For his part, Bernard Drainville, now a TVA talking head, joined the bandwagon of politicians that denounced the attack as terrorism. His opinions, however, are unchanged. When he was confronted two days after the attack about the exaggerated nature of TV debates on burkinis, he said only that the push to ban face coverings in public institutions will move forward.
Premier Philippe Couillard has also promised to work closely with the Parti Québécois and the Coalition Avenir Québec to pass the watered-down secularism bill that has been on the table for years. The law would ban employees and people receiving services in public institutions from covering their faces. Religious neutrality would be enforced in daycares and schools, and accommodations based on religion would be limited. There is no mention of Islam or Muslims in the proposed law, but like the Charter of Values that preceded it, the bill is a thinly veiled attack on a small number of Muslim women and Orthodox Jews.
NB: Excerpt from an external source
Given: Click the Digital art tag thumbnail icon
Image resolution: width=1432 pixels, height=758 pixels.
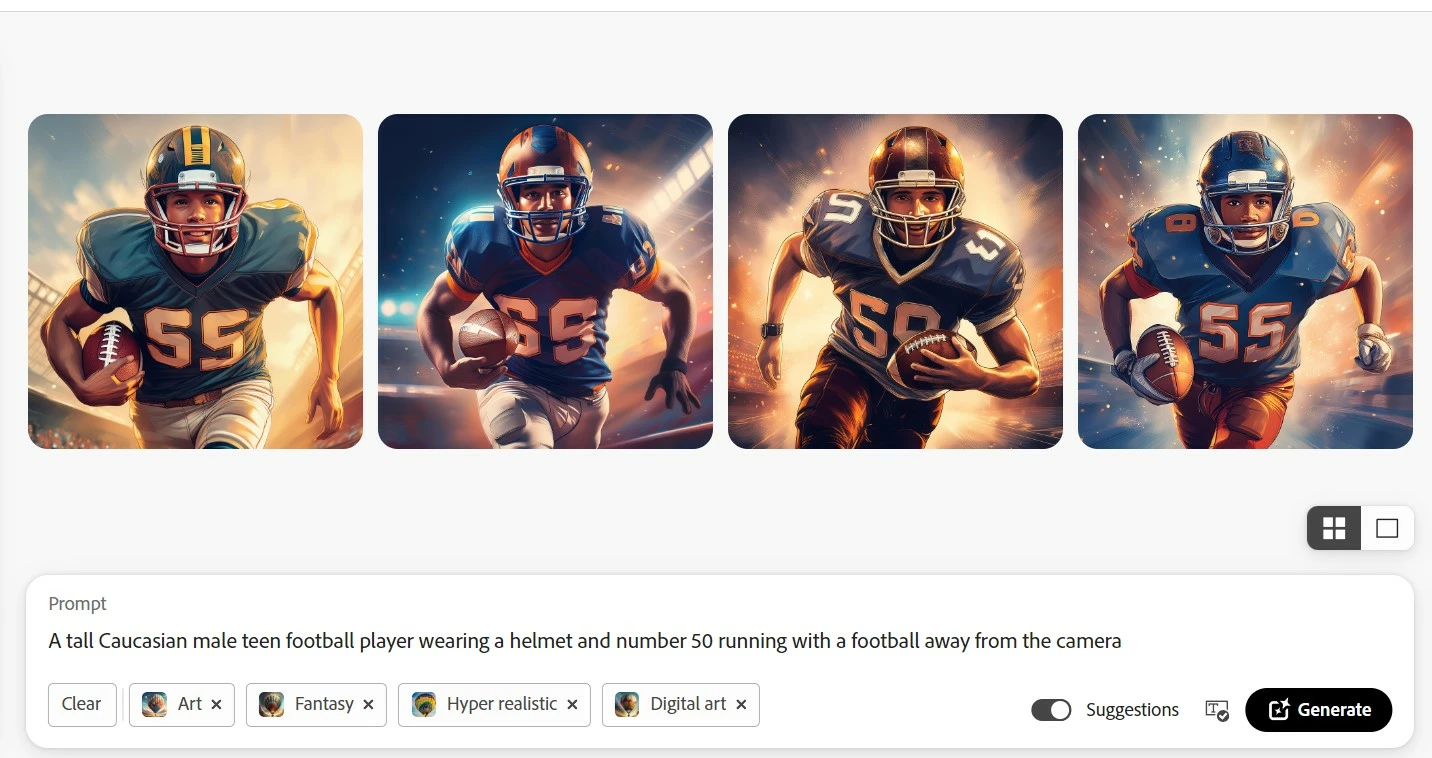Looking at the screenshot, I should (x=627, y=704).
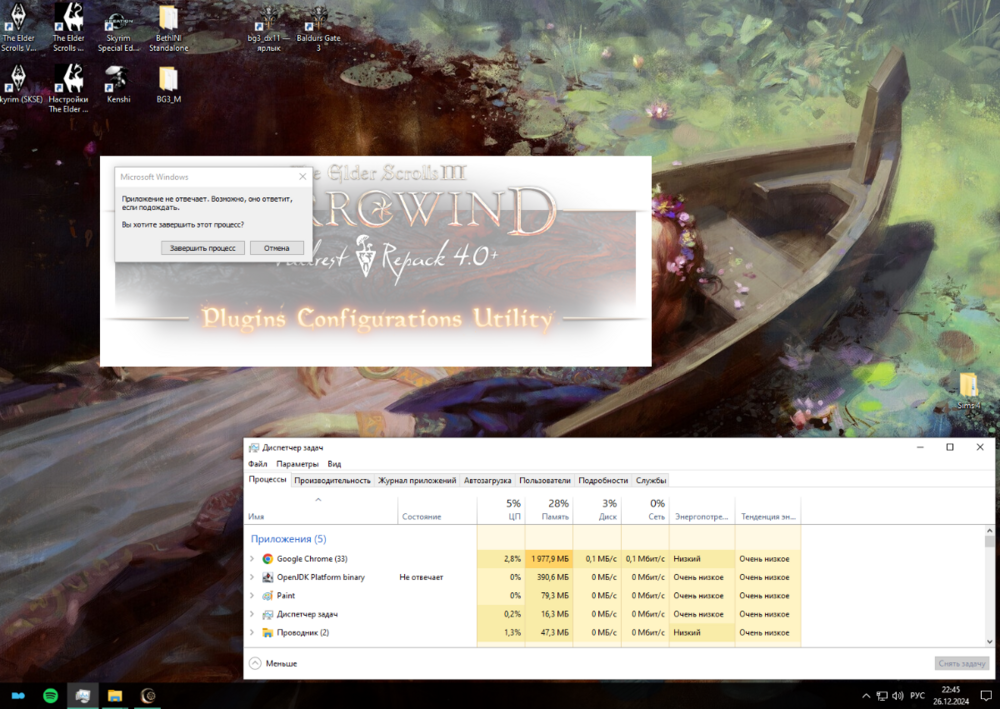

When the attention brought on by the shooting fades, it seems likely that Quebec politics and media will isolate themselves from the rest of Canada again. The talk shows and columns live because there is an audience: Radio X and FM93 are the most listened to stations in Quebec. And four days after vigils drew Canadians into the streets, another mosque was vandalized in Montreal.
But some Quebec commenters are beginning to think about this issue more deeply. One radio host made a plea for columnists to build bridges with the Muslim community. “We speak about them often . . . We talk about their faith, we talk about Islam, we denounce radical Islam,” he said. “Do we speak to them? Not enough.” Online groups have also reflected on their role in inspiring violence. The Facebook page “Pas d’Islam radical et de charia au Québec” had garnered 6,000 likes by regularly posting articles demonizing Muslims, women in hijab, as well as videos and messages by PEGIDA-Québec and the leader of France’s far-right Front National party, Marine Le Pen. Days after the attack, the page’s moderator said her position on secularism in Quebec hadn’t changed, but she promised to delete the page she had set up three years ago. “I have no interest in striking another match for a crackpot,” she said.